It’s no secret that ozone generators are used in a variety of settings to improve air quality. But did you know that using ozone generators in the workplace can be dangerous if used improperly? In this blog post, we’ll take a look at how you can ensure workplace safety while using ozone treatment. Stay tuned!


The most efficient approach of lowering exposure of chemical is through Engineering Controls. Enclosing processes and/or providing local exhaust ventilation at the site of chemical release is the greatest defense.

Although respiratory protection or safety equipment is less effective than the aforementioned safeguards, it may be necessary in some circumstances.

Workplace Controls & Practices

These practices may assist to minimize hazardous exposures. The following work practices are suggested:

  • Workers who have been exposed to liquefied ozone should promptly change their clothing.
  • For speedy access, hand-operated emergency drinking water stations should be placed in the immediate work area.
  • If there is a chance of skin exposure, emergency shower facilities should be made available.
  • Immediately wash or shower if you come into contact with liquefied Ozone.

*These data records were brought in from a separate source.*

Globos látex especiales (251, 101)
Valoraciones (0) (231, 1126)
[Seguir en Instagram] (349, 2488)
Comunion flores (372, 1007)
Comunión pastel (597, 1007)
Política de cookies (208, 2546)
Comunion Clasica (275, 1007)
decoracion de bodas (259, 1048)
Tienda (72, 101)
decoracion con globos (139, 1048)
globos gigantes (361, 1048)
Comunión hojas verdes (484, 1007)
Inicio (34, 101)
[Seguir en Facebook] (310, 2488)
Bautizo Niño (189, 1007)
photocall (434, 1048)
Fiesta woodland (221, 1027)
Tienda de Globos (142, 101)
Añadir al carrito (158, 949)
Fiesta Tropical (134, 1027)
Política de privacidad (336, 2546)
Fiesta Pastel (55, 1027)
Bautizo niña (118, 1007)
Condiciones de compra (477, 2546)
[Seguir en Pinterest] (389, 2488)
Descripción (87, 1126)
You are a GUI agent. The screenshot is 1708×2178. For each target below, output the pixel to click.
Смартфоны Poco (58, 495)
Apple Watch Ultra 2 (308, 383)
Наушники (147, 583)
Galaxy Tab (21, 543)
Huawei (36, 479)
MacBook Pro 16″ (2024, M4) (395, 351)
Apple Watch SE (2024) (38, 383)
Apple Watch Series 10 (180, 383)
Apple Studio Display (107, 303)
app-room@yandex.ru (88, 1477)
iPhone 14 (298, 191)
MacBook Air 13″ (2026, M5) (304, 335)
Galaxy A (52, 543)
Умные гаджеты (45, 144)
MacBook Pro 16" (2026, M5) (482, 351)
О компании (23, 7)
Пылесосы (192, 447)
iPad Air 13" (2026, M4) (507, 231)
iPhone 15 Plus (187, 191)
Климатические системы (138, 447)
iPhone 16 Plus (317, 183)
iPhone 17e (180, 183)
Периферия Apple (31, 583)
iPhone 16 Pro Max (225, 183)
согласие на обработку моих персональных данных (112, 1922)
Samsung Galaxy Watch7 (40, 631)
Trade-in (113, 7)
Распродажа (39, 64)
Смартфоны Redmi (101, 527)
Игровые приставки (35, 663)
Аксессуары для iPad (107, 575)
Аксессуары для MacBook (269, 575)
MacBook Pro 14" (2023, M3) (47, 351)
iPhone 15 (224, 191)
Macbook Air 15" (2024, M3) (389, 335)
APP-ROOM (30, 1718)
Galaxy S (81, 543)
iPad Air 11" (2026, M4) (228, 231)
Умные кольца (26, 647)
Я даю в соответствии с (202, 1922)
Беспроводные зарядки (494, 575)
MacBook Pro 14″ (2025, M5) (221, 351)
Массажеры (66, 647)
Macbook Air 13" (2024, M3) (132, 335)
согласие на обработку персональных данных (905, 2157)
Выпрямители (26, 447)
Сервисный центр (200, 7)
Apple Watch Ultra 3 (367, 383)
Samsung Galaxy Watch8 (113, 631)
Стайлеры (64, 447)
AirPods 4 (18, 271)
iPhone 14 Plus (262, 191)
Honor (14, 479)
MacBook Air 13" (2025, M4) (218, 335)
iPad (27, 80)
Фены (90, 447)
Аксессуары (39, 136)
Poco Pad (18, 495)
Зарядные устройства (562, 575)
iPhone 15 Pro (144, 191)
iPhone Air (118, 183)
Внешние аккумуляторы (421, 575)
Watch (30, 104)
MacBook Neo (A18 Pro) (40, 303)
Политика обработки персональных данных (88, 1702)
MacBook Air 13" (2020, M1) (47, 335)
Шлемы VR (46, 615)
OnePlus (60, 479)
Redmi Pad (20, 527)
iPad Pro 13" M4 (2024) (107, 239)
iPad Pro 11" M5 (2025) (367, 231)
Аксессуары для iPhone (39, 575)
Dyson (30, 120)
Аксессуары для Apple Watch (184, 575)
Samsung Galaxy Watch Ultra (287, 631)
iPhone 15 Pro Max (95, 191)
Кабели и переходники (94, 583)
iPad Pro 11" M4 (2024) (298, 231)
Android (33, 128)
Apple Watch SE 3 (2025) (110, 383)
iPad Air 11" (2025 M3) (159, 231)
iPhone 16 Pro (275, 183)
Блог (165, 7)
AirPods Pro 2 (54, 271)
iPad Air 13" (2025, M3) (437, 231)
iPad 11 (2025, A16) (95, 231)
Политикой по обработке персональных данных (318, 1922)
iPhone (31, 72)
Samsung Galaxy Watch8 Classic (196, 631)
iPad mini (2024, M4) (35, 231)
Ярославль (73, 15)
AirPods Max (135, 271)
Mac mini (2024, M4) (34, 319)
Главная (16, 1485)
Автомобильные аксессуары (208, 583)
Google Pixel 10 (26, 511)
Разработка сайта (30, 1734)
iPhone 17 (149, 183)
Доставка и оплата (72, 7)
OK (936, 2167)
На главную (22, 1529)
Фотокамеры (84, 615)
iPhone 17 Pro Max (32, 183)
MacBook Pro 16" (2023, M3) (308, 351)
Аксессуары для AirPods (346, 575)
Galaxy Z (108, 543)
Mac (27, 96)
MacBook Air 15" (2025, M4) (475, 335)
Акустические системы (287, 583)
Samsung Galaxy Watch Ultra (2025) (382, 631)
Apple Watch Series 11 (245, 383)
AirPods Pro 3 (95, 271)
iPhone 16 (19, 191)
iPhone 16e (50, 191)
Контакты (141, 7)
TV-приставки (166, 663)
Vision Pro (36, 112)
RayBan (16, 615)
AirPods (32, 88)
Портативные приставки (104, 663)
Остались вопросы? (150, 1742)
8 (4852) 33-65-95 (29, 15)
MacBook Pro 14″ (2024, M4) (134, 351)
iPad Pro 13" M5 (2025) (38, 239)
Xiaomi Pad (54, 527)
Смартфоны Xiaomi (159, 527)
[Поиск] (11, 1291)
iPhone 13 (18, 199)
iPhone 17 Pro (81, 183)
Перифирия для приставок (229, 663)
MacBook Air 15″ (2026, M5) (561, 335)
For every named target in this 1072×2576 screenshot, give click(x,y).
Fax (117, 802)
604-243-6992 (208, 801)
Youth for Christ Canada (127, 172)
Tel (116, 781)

Consider: ( 1) how dangerous the substance is, (2) how much of the substance is released into the workplace, and (3) whether skin or eye contact with the material could be harmful. When dealing with highly toxic chemicals or situations where substantial skin, eye, or respiratory exposures are possible, additional restrictions should be in place.

Workplace Exposure Limits of Ozone

Ozone generators are devices that produce ozone, a gas with many industrial and commercial applications. Ozone is used to disinfect water, purify air, and control odors. It is also used in food processing and storage, pharmaceutical manufacturing, and electronic assembly. While ozone has many positive uses, it can also be harmful to human health if inhaled in high concentrations.

For this reason, departments like the Occupational Safety and Health Administration (OSHA) and the National Institute for Occupational Safety and Health (NIOSH) have issued recommendations on the use of ozone generators in the workplace.

These recommendations include ensuring that ozone generators are properly ventilated, using them only in well-ventilated areas, and avoiding direct skin contact with ozone. By following these recommendations, workers can minimize their exposure to harmful ozone.

OSHA: The permissible exposure limit (PEL) is 0.1 ppm averaged over an 8-hour work shift according to OSHA.

NIOSH: The maximum airborne concentration level is 0.1 ppm, which should never be exceeded under any circumstances.

ACGIH: The permissible exposure levels for heavy work are 0.05 ppm; moderate labor, 0.08 ppm; light labor, 0.1 ppm; and work shifts of less than 2 hours, 0.20 ppm, on average over an 8-hour shift.

Bottom Line

It is important to be safe when using ozone generators. Make sure you read and follow the safety instructions carefully to avoid any injuries or accidents. OSHA and NIOSH have provided recommendations on the use of ozone generators in the workplace. You should carefully consider these recommendations to ensure the safety of your employees.